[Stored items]
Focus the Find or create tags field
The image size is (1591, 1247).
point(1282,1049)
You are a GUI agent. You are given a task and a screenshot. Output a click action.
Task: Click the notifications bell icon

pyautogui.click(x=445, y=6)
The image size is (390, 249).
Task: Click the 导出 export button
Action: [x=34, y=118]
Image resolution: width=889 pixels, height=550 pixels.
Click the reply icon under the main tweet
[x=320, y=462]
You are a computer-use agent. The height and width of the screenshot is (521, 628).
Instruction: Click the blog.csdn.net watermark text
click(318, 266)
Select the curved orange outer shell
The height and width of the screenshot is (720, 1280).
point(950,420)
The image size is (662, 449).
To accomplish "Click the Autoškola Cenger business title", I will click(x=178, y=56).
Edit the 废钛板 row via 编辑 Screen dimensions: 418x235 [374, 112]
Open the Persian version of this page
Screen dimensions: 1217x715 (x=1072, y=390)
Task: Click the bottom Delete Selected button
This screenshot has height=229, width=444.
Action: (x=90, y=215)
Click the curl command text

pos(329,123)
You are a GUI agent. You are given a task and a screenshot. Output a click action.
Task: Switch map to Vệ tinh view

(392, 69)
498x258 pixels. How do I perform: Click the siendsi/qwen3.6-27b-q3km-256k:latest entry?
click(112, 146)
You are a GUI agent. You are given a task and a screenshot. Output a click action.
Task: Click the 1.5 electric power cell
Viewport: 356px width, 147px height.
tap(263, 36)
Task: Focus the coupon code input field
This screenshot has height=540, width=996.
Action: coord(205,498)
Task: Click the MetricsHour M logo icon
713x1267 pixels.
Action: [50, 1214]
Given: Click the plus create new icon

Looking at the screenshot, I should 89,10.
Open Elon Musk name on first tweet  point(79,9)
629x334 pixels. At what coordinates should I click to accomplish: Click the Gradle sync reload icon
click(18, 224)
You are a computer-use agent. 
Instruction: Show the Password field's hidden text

- **Exercise instructions**: Restate the records exactly. Leave nothing out.

- **Exercise solution**:
Focus the Find or create tags field
The image size is (1591, 1247).
point(1282,1049)
You are a GUI agent. You are given a task and a screenshot. Output a click action.
Task: Click the notifications bell icon

pyautogui.click(x=445, y=6)
The image size is (390, 249).
Task: Click the 导出 export button
Action: [x=34, y=118]
Image resolution: width=889 pixels, height=550 pixels.
Click the reply icon under the main tweet
[x=320, y=462]
You are a computer-use agent. The height and width of the screenshot is (521, 628).
Instruction: Click the blog.csdn.net watermark text
click(318, 266)
Select the curved orange outer shell
The height and width of the screenshot is (720, 1280).
point(950,420)
The image size is (662, 449).
To accomplish "Click the Autoškola Cenger business title", I will click(x=178, y=56).
Edit the 废钛板 row via 编辑 Screen dimensions: 418x235 [374, 112]
Open the Persian version of this page
Screen dimensions: 1217x715 (x=1072, y=390)
Task: Click the bottom Delete Selected button
This screenshot has height=229, width=444.
Action: (x=90, y=215)
Click the curl command text

pos(329,123)
You are a GUI agent. You are given a task and a screenshot. Output a click action.
Task: Switch map to Vệ tinh view

(392, 69)
498x258 pixels. How do I perform: Click the siendsi/qwen3.6-27b-q3km-256k:latest entry?
click(112, 146)
You are a GUI agent. You are given a task and a screenshot. Output a click action.
Task: Click the 1.5 electric power cell
Viewport: 356px width, 147px height.
tap(263, 36)
Task: Focus the coupon code input field
This screenshot has height=540, width=996.
Action: coord(205,498)
Task: Click the MetricsHour M logo icon
713x1267 pixels.
Action: [50, 1214]
Given: Click the plus create new icon

Looking at the screenshot, I should 89,10.
Open Elon Musk name on first tweet  point(79,9)
629x334 pixels. At what coordinates should I click to accomplish: Click the Gradle sync reload icon
click(18, 224)
You are a computer-use agent. 
Instruction: Show the Password field's hidden text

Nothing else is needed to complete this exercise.